PROMPT = In the text on the multi-node Swift cluster, what is the only operating system currently supported for the Swift cluster nodes?

TEXT =
- - -

Multi-node Swift Cluster

Multi-node Swift Cluster

Multi-node Swift Cluster

This is an example inventory and set of playbooks for my csmart.swift OpenStack Swift Ansible role (https://github.com/csmart/ansible-role-swift).

The inventory is also designed to support my csmart.virt_infra Ansible role (https://github.com/csmart/ansible-role-virt-infra) for spinning up virtual infrastructure on KVM hosts.

Therefore, it is able to create a multi-node PACO Swift cluster (plus an admin box) using CentOS 8 Stream on a KVM host, from scratch.

The virtual infrastructure will include:

Outward network for proxy access
Cluster network
Replication network
Multiple SCSI disks for object
SSD/NVMe disk for account and container

If you already have existing Swift nodes, then you can simply modify the inventory to suit your configuration and skip the VM creation step.

An SVG demo is included, if you want to see it in action.

Inventory

The inventory is broken out into multiple files under ./inventory directory.

kvmhost.yml - defining the settings for KVM host(s)
swift.yml - defining the settings for Swift nodes

If you want to run a cluster across multiple KVM hosts, you will need to modify the inventory to use bridged networks (which must already exist on the KVM hosts) as all nodes will need to be able to communicate.

Requirements

If creating VMs, the csmart.virt_infra Ansible role will also configure libvirt on the host for you. Therefore, all that's needed is a Linux box that is able to run KVM (defaults to localhost) and has the CentOS Stream 8 cloud image (https://cloud.centos.org/centos/8-stream/x86_64/images/CentOS-Stream-GenericCloud-8-20210603.0.x86_64.qcow2).

Supported operating systems

Deploy host

The Ansible deploy host requires:

Ansible >= 2.9
Jinja2 >= 2.8
Python netaddr

NOTE

For CentOS 7, standard Python 2 packages are not sufficient as Jinja2 is 2.7, therefore it is recommended to use Python 3 packages.

sudo yum install centos-release-ansible-29
sudo yum install ansible-python3 python36-netaddr

This is taken care of automatically when using the ./scripts/site.sh wrapper script.

KVM host

The KVM host(s) can be any major Linux distro, such as Fedora, CentOS, Debian, Ubuntu, openSUSE, etc.

Swift nodes

For the Swift cluster nodes, only CentOS 8 Stream is currently supported.

Switching from CentOS 8 to Stream

If you are using existing nodes that are CentOS 8, you can switch them to Stream like so.

sudo dnf swap centos-linux-repos centos-stream-repos
sudo dnf distro-sync
sudo reboot

SELinux

SELinux will be set to permissive mode on the Swift nodes for now, enforcing will be supported later.

- - -

STORED DATA =
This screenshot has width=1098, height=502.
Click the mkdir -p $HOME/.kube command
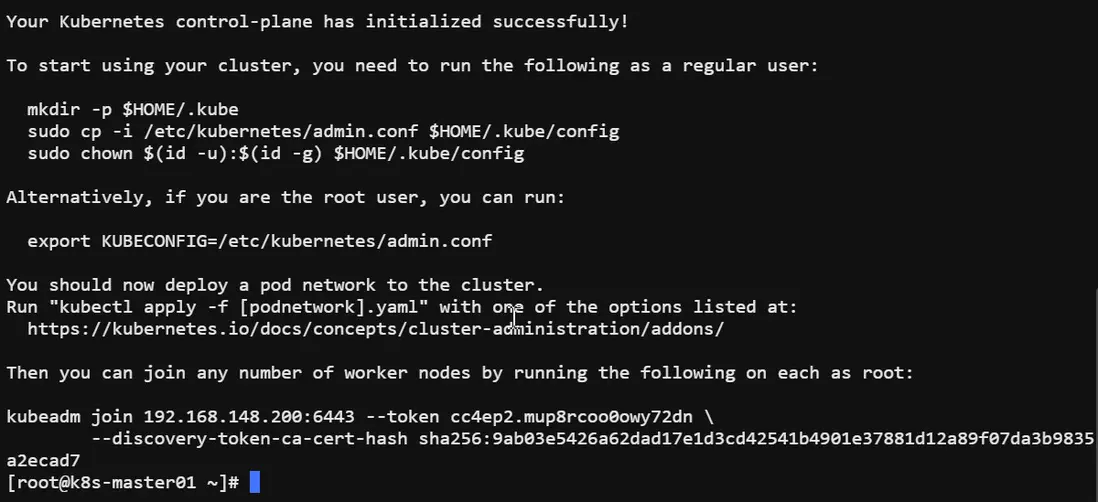tap(133, 109)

- - -

ANSWER TO THIS TASK = CentOS 8 Stream